Apple reported its highest-ever net profit in the holiday quarter as revenues swelled way beyond forecasts to $111.4bn on the back of a 57 per cent rise in sales in Greater China.

Apple’s net profits rose 29 per cent to $28.8bn, against forecasts it would rise 6.3 per cent, while earnings per share jumped 35 per cent to $1.68. Forecasters expected revenues of about $102bn.

All five of the $2.4tn company’s product categories grew at double-digit percentages, led by a 41 per gain in iPad sales and a 30 per cent climb in wearables, which include AirPods and the Apple Watch.
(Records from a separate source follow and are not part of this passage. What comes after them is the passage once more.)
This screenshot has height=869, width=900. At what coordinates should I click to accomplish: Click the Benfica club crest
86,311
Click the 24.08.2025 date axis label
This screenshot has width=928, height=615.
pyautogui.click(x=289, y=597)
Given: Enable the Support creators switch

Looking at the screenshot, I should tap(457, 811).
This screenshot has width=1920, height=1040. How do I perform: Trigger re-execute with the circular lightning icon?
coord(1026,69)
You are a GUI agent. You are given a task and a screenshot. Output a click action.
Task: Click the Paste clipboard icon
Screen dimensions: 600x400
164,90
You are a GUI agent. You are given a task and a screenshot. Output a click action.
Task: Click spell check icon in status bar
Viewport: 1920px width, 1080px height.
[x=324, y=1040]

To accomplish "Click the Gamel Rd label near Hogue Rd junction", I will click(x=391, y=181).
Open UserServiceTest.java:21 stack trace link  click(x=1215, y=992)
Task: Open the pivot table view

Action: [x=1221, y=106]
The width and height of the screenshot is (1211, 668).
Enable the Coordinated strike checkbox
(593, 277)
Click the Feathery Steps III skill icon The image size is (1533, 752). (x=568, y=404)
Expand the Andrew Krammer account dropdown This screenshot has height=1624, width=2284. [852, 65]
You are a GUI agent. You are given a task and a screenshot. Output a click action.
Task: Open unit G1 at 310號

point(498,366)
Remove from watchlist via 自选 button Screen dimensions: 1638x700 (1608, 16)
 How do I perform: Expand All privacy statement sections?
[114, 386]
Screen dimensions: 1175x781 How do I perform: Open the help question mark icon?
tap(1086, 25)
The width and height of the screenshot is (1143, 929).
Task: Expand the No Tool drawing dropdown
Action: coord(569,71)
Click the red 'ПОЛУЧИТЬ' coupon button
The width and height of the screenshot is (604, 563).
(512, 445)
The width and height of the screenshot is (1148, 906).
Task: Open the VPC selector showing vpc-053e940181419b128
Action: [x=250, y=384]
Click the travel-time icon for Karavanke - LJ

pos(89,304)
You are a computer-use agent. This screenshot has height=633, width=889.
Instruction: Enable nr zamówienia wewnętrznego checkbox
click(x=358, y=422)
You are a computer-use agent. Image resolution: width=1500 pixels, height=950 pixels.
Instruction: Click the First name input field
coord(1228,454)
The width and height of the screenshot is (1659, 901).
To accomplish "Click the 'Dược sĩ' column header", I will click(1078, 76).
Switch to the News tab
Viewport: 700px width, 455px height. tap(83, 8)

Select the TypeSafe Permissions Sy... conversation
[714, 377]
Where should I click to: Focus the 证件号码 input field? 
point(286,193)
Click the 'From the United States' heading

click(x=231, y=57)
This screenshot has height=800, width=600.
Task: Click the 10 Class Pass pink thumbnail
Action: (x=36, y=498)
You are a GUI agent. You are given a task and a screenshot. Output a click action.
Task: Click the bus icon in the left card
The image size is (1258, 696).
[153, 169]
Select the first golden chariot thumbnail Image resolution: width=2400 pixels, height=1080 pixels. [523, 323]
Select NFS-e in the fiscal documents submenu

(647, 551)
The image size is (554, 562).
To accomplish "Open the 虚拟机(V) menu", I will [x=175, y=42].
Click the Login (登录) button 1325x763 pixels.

The iPhone, by far its biggest category, generated sales of $65.6bn, a 17 per cent gain that far outpaced analyst expectations of a 6 per cent rise.

iPhone sales accounted for 59 per cent of total revenues, an unexpectedly high figure after the company experienced supply constraints and a delayed launch for the 5G-enabled iPhone 12.

Revenues from “everything-but-the-iPhone” rose 28 per cent, a new record that underscores the success of the Mac, AirPods, and Apple Watches, as well as how relatively small fees for its services — such as the $9.99 monthly cost for Apple Music — add up when marketed to 1bn iPhone users.

“We couldn’t be happier with the December quarter and we couldn’t be more optimistic about the future,” Luca Maestri, Apple finance chief, told the Financial Times.

One disappointment for investors is that Apple declined to offer any guidance for the March quarter, citing uncertainties around the pandemic.

“It becomes very easy for things to get really difficult, really quickly,” Mr Maestri said, adding that many Apple stores remain closed in the Americas and Europe.

Nor did Apple release a new forecast for how its services division will grow in next few years, having attained its previous goal of doubling service revenues between 2016 and 2020 six months ahead of schedule.

In Greater China, revenues surged 57 per cent to $21.3bn. “There was probably some level of pent up demand for 5G iPhones in China and so we’ve seen phenomenal results there,” Mr Maestri said.

All other geographic segments set record highs, too, with revenues in the Americas up 12 per cent per cent to $46.3bn, European revenues up 17 per cent to $27.3bn, Japan revenue up 33 per cent to $8.3bn, and the rest of Asia up 11 per cent to $8.3bn.